Price: ~£100 for a DIY one, £50 - £200 for an ex-school one.
CNC Tools
Large area CNC
One of the devices that might come in useful is a large area CNC like the xcarve / shapeoko 3 / openbuilds ox I've seen a few youtube videos of people that have got the xcarve for free by doing a review on youtube It may be worth sending out a few begging letters
Goo Printer
High resolution DLP 3d printers are pretty awesome, as long as people treat the resin with a suitable amount of respect. I have a LittleRP at home (can do up to 7cm x 5cm x 11cm prints that cost about £500 all in, and I have the electronics for a second one if people are interested in building it.
Cost: £300-£2000
Scanning Electron Microsope
How about an SEM Scanning Electon Microscope Might be a tad expensive, although some of the really old ones on ebay look actually supprisingly cheap $2000 - $6000 + vat and delivery, plus running costs (I think it takes a week or two to get the main vacuum chamber down to a suitable level)
Electronics
New Oscilloscopes
Not sure if we need a new scope in the space since we already have at least one old digital one on the shelf. But if we ever decide to get one of the new digital ones with signal decoding
- One of the more common ones recommended on EEVBlog as a cheapy is the Rigol, since it can have a lot of it's features turned on via firmware hacks, there are DSO and MSO models for capturing digital lines
- For the DSO £282 - £680
- Rigol Link
- The more expensive pro ones are the Tektronix which seem to have better refresh rates
- Richard
Hand Tools
Long screwdrivers
Good set of carving chisels - £25
Textiles Wishlist
T-shirt printing stuff
Vinyl Cutter and Heat press would be a good combo for this.

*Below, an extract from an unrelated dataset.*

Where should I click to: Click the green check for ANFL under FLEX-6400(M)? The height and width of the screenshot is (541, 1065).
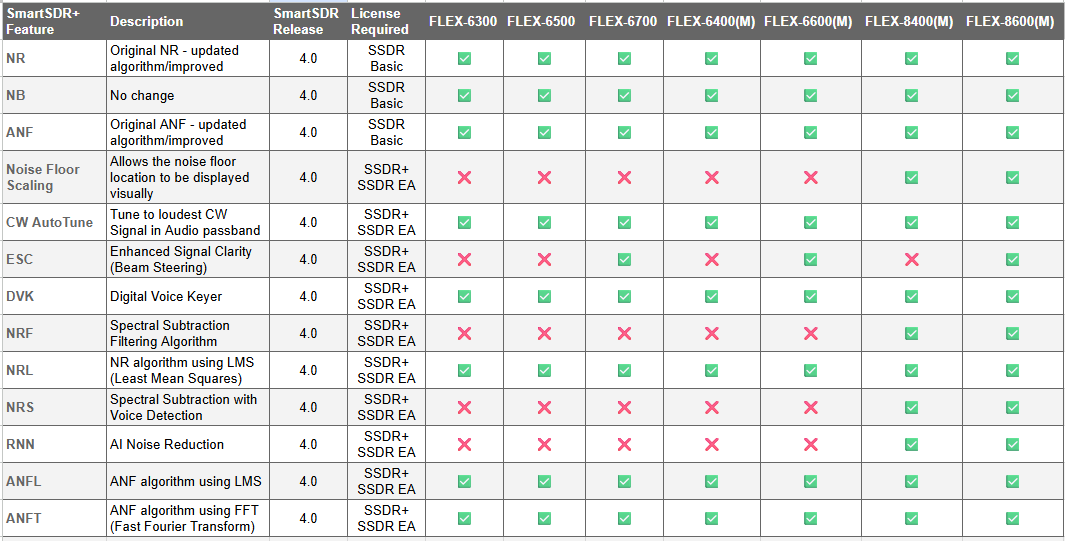coord(711,481)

Price: £170 for Vinyl Cutter, £80 for heat press.
Batik Kit
Wax heating pot, several tjanting 'drawing' tools, fabric dye of different colours, pile of paraffin wax.
This will allow wax to be drawn on material to resist and stop dye from flowing into different areas of the fabric, allowing for crisp white lines to permeate sections of bold colour, and give strong designs.

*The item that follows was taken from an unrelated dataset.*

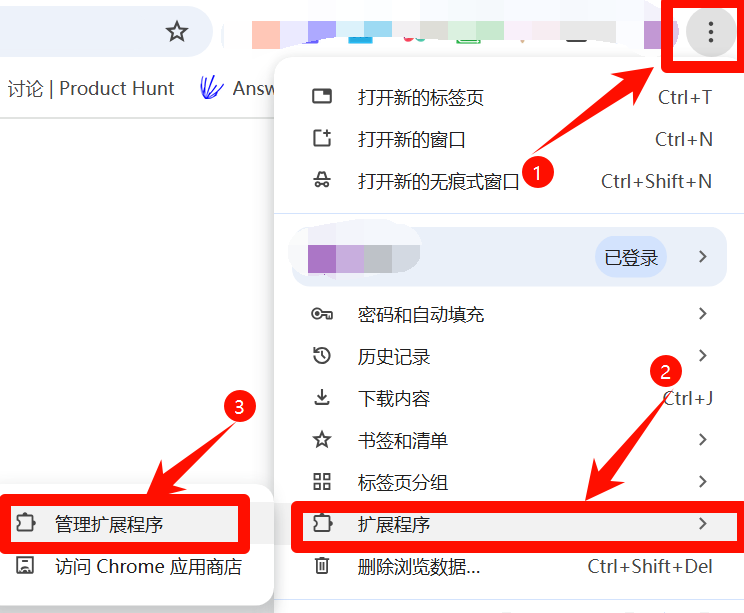
Task: Click the key icon for 密码和自动填充
Action: [322, 314]
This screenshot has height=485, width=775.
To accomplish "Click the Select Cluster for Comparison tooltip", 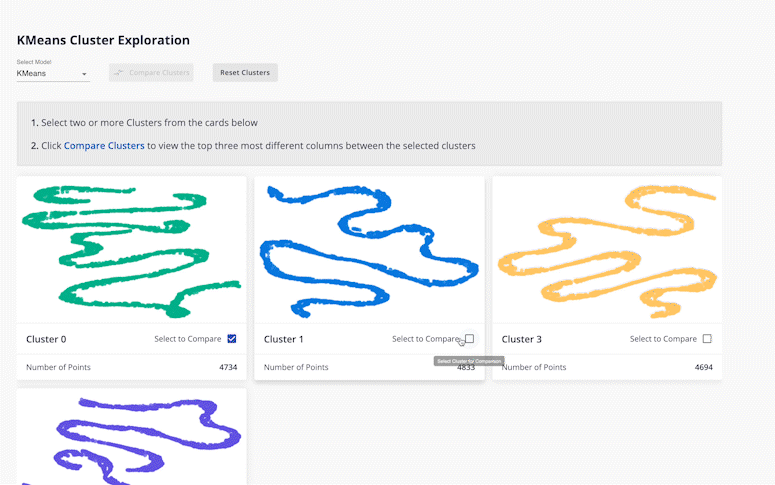I will coord(469,361).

Price - £80 for the heating pot, we have three tjanting tools already.
Embroidery Machine
A sewing machine on steroids - they can sew specific patterns of embroidery onto fabric, make patches, and more. The really good ones even hook up to a PC.
Price - £1000 for a good model, hopefully less second hand
Knitting Machine
Sadly, our old model was impossible to get the spare part it needed to work - so we're on the hunt for a donated or second hand model.
Crafting Wishlist
Small spray-paint compressor
Far more manageable for smaller paint projects, easier to manage, and cheaper to run in paint costs and electricity. Decent ones can be had fairly cheaply from ebay and china
Price - £50
Microwave Glass Kiln
Some crafters may well be interested in doing glass-work and jewelry, this could open us up to the more 'etsy' market of users.

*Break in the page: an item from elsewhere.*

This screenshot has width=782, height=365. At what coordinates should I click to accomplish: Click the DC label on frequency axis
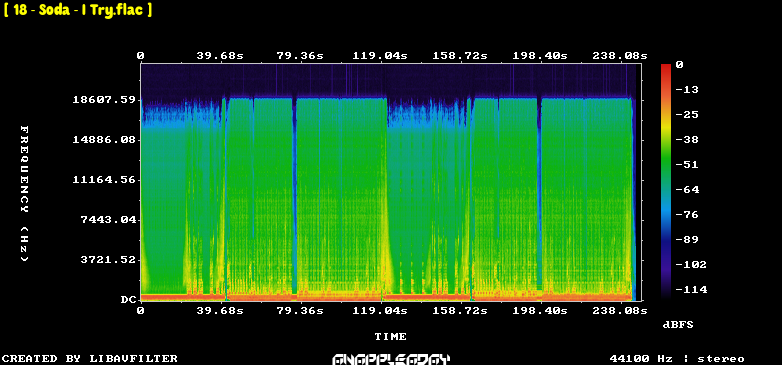click(128, 300)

Price - ~£100 for the kiln, £50 for the 'non-food' labeled microwave
Leather Working Tools
Price: Around £40
Vibratory Finisher
"They are good for polishing stuff"
Price: Around £150
Hydro Dipping
Things needed for a full setup:
- 36l Really Useful Box (maybe with cheap tap installed for emptying)
- Spray activator
- Blank hydrographic film
- Blank film sealer
This works out to be roughly £100 worth of materials and equipment, plus an inkjet printer that could handle 'pigment' inks rather than dye.
A HP Deskjet 1510 (cheap, has scanner, and linux compatible), plus a continuous ink system and pigment ink should run to £100, but will give us a solid new photo printer with a low re-fill ink cost.
http://www.cityinkexpress.co.uk/ciss/hp/1510/deskjet-series/dye-and-pigment
Photography
- Small photo booth
- Rotary table - stepper controlled?
- Camera
- Cheap tripod
Black and white film developing kit
Equipment, a small darkroom setup, and chemicals, for doing black and white photo development.
Why? You can't easily develop colour film, and we might be able to bait some hipsters into joining the hackspace. Unless the're all still using polaroids.